Existe idade para tratar um trauma? Por que nunca é tarde para procurar ajuda

Uma experiência dolorosa pode permanecer conosco durante décadas.

Algumas pessoas chegam aos 50, 60, 70 ou 80 anos carregando lembranças sobre as quais quase nunca falaram.

Durante boa parte da vida, talvez tenham acreditado que não havia sentido em procurar ajuda.

“Aconteceu há muito tempo.”

“Agora já passou.”

“Na minha idade, não adianta mexer nisso.”

Essas frases são comuns.

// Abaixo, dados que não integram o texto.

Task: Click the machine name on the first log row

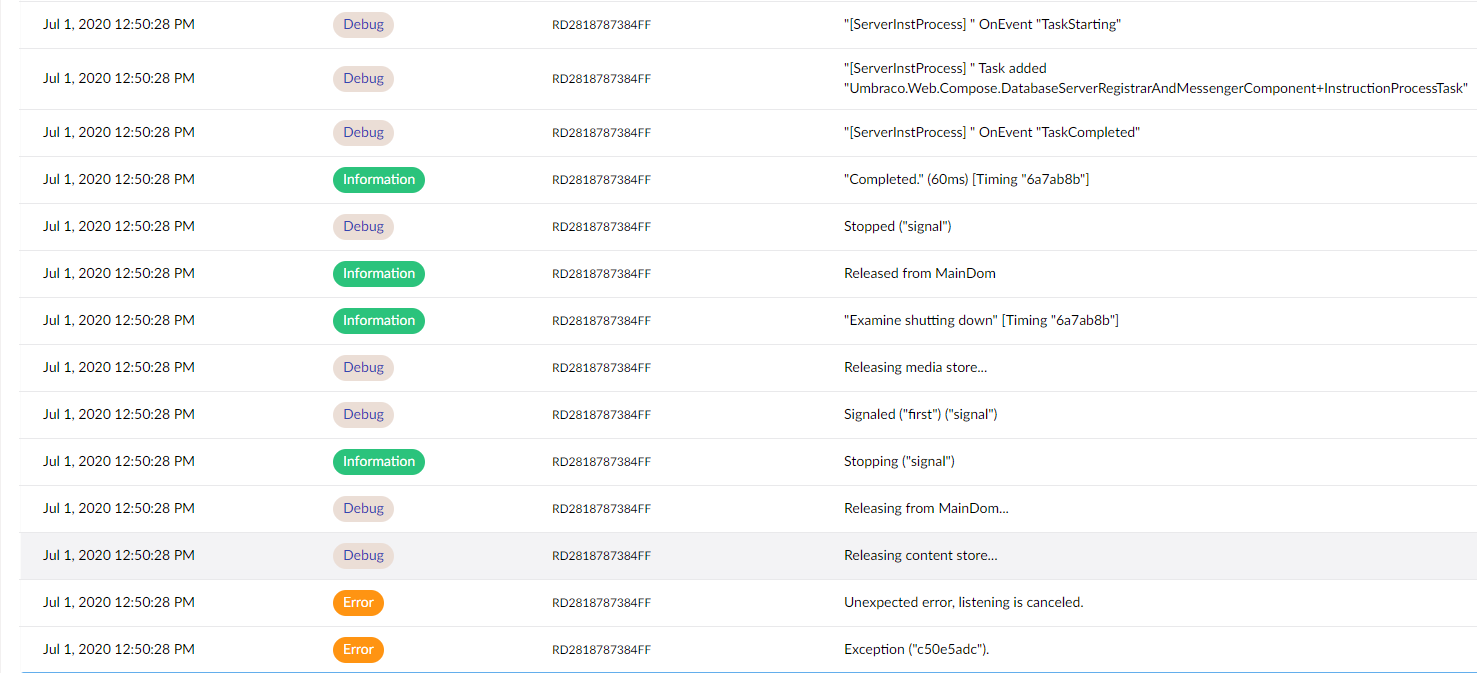Action: pyautogui.click(x=601, y=24)
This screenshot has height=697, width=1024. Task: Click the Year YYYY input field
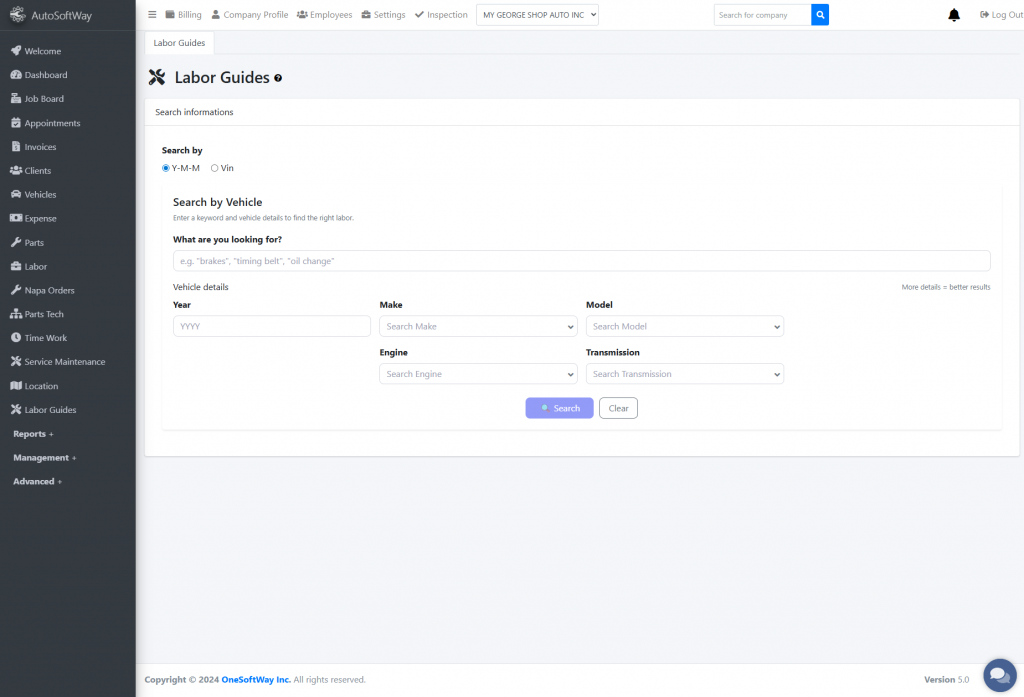click(x=272, y=326)
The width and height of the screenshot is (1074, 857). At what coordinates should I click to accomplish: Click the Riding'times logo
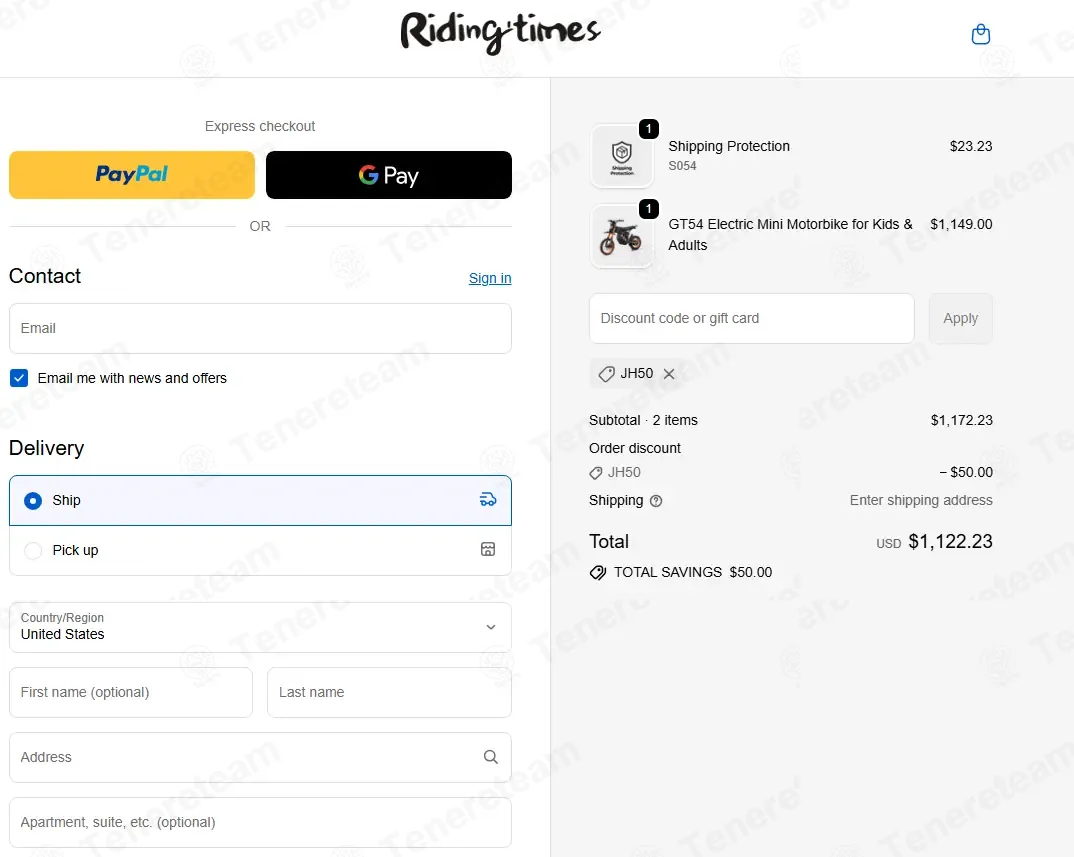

Mas tempo de vida não é o mesmo que resolução emocional.

Traumas não possuem prazo de validade

Uma experiência antiga pode continuar influenciando sentimentos e comportamentos muitos anos depois.

Situações vividas na infância podem repercutir na velhice.

Relacionamentos abusivos, perdas, violências, acidentes ou períodos de intensa insegurança podem deixar marcas emocionais duradouras.

Isso não significa que toda lembrança dolorosa precise obrigatoriamente ser tratada.

A questão é observar se aquela experiência ainda produz sofrimento ou limita a vida da pessoa.

Por que lembranças antigas podem reaparecer?

Mudanças importantes podem trazer experiências do passado novamente para o primeiro plano.

A aposentadoria, por exemplo, modifica a rotina e cria mais espaço para reflexões.

A perda de alguém próximo pode reativar lembranças de outras perdas.

O envelhecimento também pode levar a pessoa a revisitar sua própria história.

É nesse momento que questões consideradas “resolvidas” podem mostrar que ainda possuem forte carga emocional.

Idosos também podem fazer psicoterapia

Psicoterapia não é exclusiva de jovens adultos.

Pessoas idosas podem trabalhar conflitos familiares, luto, ansiedade, experiências traumáticas e diversos outros aspectos emocionais.

Inclusive memórias ocorridas há muitas décadas.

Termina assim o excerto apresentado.